Second, remember that freedom may destroy community. We are cautioned not to allow our freedom to become "an opportunity for self-indulgence" (vs. 13). Paul reminds us to live a life of loving service to each other and adds to this that a life so lived fulfills the essence of the law (vs. 14). In verse 15, Paul writes, if you bite one another and tear each other to pieces, see to it that you are not consumed by one another. In other words, do not turn on each other as you seek to express yourself. Your freedom of expression may bring about the end of life as you know it. This reminds of the argument around the freedom of firearms possession. The desire for the freedom to own such weapons is too often not coupled with the responsibilities related to using them. As such, an overly and overtly individualistic interpretation of freedom can lead to a relentless pursuit of individual rights and freedoms with no moral commitment to others. As we have seen in our times, this abuse of freedom can often become an excuse for self-indulgent, inhumane and destructive behaviors. Individualistic freedoms run amuck and pave the way for community run aground.

Finally, freedom may translate into a form of moral relativism. One major objection to Paul's writings on freedom is that they provide an open license to sin — as noted in Romans 6:1-4. As we have been baptized into freedom, and from death to life, we are baptized into newness of life in Christ Jesus. To develop a responsible moral ethic, we must first recognize the existence of moral conflict within us. Plate portrayed this as the struggle between two horses trying to pull a chariot. Each has his own power and direction, but they must move from conflict to resolution if the chariot is to move forward. Karl Barth put it this way, "Conflict does not mean peaceful coexistence between two opposing points of view....How can there be cooperation between total freedom and total bondage? How can the spirit give assistance to the flesh or the flesh to the Spirit?" To recognize this struggle is step one.
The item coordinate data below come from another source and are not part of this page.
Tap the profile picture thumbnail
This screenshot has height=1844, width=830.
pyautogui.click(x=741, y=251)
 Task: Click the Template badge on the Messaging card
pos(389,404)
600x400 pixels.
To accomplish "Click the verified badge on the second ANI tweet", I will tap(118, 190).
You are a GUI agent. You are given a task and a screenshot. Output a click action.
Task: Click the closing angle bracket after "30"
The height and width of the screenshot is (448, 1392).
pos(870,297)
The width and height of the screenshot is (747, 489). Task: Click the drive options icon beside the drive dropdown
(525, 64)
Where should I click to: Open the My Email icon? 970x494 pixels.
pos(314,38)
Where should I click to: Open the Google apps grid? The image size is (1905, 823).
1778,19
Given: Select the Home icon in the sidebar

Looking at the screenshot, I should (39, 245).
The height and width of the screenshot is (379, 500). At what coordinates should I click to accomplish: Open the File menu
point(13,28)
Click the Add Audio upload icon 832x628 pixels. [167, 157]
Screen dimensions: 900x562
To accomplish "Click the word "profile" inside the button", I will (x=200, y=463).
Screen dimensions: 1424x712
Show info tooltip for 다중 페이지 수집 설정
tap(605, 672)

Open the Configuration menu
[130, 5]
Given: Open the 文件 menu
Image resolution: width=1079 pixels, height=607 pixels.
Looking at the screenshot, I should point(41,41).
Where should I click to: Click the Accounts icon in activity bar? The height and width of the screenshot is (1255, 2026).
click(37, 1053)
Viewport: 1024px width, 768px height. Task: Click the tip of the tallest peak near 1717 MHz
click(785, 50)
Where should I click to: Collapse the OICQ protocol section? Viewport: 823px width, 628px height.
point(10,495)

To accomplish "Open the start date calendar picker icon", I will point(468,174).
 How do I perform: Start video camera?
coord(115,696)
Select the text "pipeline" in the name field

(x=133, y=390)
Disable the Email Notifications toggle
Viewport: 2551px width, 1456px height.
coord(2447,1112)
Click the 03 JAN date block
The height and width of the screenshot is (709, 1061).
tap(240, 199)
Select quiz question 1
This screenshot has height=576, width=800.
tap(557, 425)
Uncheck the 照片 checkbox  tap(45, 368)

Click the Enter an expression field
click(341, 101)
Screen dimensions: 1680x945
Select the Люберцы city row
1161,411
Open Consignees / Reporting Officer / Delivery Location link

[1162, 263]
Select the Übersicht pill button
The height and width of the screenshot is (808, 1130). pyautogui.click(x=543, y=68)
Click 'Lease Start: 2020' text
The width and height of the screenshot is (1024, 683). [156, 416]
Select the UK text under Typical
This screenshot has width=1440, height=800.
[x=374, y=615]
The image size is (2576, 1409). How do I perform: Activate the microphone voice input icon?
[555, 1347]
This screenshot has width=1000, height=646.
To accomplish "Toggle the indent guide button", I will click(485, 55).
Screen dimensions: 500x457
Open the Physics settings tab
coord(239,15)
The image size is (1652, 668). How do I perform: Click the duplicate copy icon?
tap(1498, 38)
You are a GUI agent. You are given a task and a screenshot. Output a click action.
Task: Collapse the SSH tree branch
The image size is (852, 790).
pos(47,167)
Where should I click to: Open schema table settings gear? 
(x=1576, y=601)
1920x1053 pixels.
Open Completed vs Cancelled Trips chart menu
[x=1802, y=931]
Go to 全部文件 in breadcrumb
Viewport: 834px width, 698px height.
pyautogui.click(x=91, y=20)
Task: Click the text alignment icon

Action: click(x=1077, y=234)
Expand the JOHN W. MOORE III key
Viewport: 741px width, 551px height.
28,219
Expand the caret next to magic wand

The impulses and demands of the flesh, if you will, are for possession, for things, and for the objectification of people and ideas. The fruits of the Spirit are for sharing, for giving away, for freedom, quite simply — for displaying the results of living in response to God's spirit. Beyond merely recognizing the differences, Paul clearly calls people to make a choice in the face of the differences. He says in verse 25, "be guided by the Spirit (of God)."

Beyond the possible dangers of freedom are the amazing delights of freedom and great possibilities that freedom brings to us. We sometimes lose track of the beauty of freedom in our land. We sometimes lose track of the demands which freedom calls us to on behalf of a world which has all too little freedom and human rights. From his book of poems, Always A Reckoning, the 39th President of the United States, Jimmy Carter writes in Hollow Eyes, Bellies, Hearts:" (and I share a few lines excerpted for you...)

We chosen people, rich and blessed,

Rarely come to ask ourselves

if we should share our voice of power,

Or a portion of our wealth.

We deal with problems of our own,

and claim we have no prejudice

Against the people, different, strange

whose images we would dismiss:

Hollow eyes in tiny faces,

Hollow bellies, gaunt limbs, there

so far away. Why grieve here

For such vague, remote despair?

...One alone in a Chinese square

Confronted tanks, while others fled.

He stood for freedom for us all,

but few care now if he's jailed or dead....

We have been given a sweet, sweet freedom in Christ Jesus. We have inherited a sweet, sweet freedom in this nation of ours. Let us neither squander this freedom, nor flaunt it. Rather, may this freedom guide us beyond its possible dangers and pitfalls to newness of life in the fullness of God's Spirit! And by the fruits of God's spirit, may we live for others the promises we have been granted. Amen.